F: —Uno de mis puntos de partida es que hoy en día podemos hablar de “la escena del mal” pero no de “la escena del bien”. En nuestra vida, partimos de un a priori mínimo, fáctico, antropogenético que, al constituirnos en sujetos éticos, establece la distinción entre bien y mal. Es precisamente frente a esta condición –sin la cual por otra parte no accederíamos a una posición ética– que se vuelve imprescindible mantener activa la tensión vida-muerte, permanecer abiertos a su mutua imbricación.
C: —¿Por qué recurrentemente usás en el libro, como recién, “escenario o escena del mal”?
F: —Porque el mal no es una sustancia ni una pura negatividad. “Escenario” enfatiza su composición fenoménica, su cristalización de una multitud de situaciones diversas.
C: —¿Dirías entonces que bien y mal no están en el mismo nivel? ¿Es un corolario de tu libro que mientras que el bien es un acto el mal es siempre un dispositivo?
F: —Exactamente. El mal supone siempre la concurrencia de “los demonios medianos o mediocres”; todo ello conforma el escenario en el que se manifiesta y materializa su dispositivo. La filosofía se ha limitado a pensar el mal sobre el plano de los grandes demonios, propio de lo que llamo el “paradigma Dostoievski”, descuidando a esos otros y esenciales demonios mediocres.
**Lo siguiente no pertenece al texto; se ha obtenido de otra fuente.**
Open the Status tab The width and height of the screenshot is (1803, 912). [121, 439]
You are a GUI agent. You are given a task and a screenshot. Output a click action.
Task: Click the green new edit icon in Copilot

C: —En la filosofía contemporánea es materia de debate qué peso debe otorgársele a Auschwitz en un pensamiento comprometido con una noción fuerte de verdad como parece ser el tuyo. En esta materia, pensadores como Alain Badiou y Giorgio Agamben difieren entre sí. ¿Cuál es tu posición al respecto?
F: —Badiou, probablemente a partir de una mala interpretación de Emmanuel Levinas, rechaza el halo sagrado a través del cual Auschwitz se erige en la exclusiva y singular cifra del mal. Por su parte, Agamben sostiene que el campo de concentración es un paradigma de la modernidad. Yo no coincido con ninguno de los dos. Más allá de que acepto que no se trata de un acontecimiento único como encarnación del mal, se vuelve sin embargo fundamental a partir de la cantidad de testimonios y reflexiones a que ha dado lugar, como los de Primo Levi por ejemplo, que son muy valiosos para la filosofía política. Falta aún desplegar la potencia filosófica de sus escritos.
C: —Cuando cerré tu libro, después de leerlo, no sé muy bien por qué, fui en busca de una frase de Thoreau que dice así: “Tenía tres sillas en mi casa: una para la soledad, otra para la amistad y una tercera para la sociedad”. ¿Estarías de acuerdo en decir que requerimos de estas tres sillas para evitar que nuestra potencia de mal se realice?
F: Una muy bella imagen. Entiendo que tu lectura de mi libro la trajo a tu memoria porque ambos sugieren que necesitamos desactivar la apología del hombre-íntegro, del hombre-todo. En una vena nietzscheana, creo que necesitamos aceptar en cambio nuestras fracturas, que es lo
contrario de la esquizofrenia. En esa aceptación, es más difícil que los nuevos demonios hagan su trabajo a favor del mal.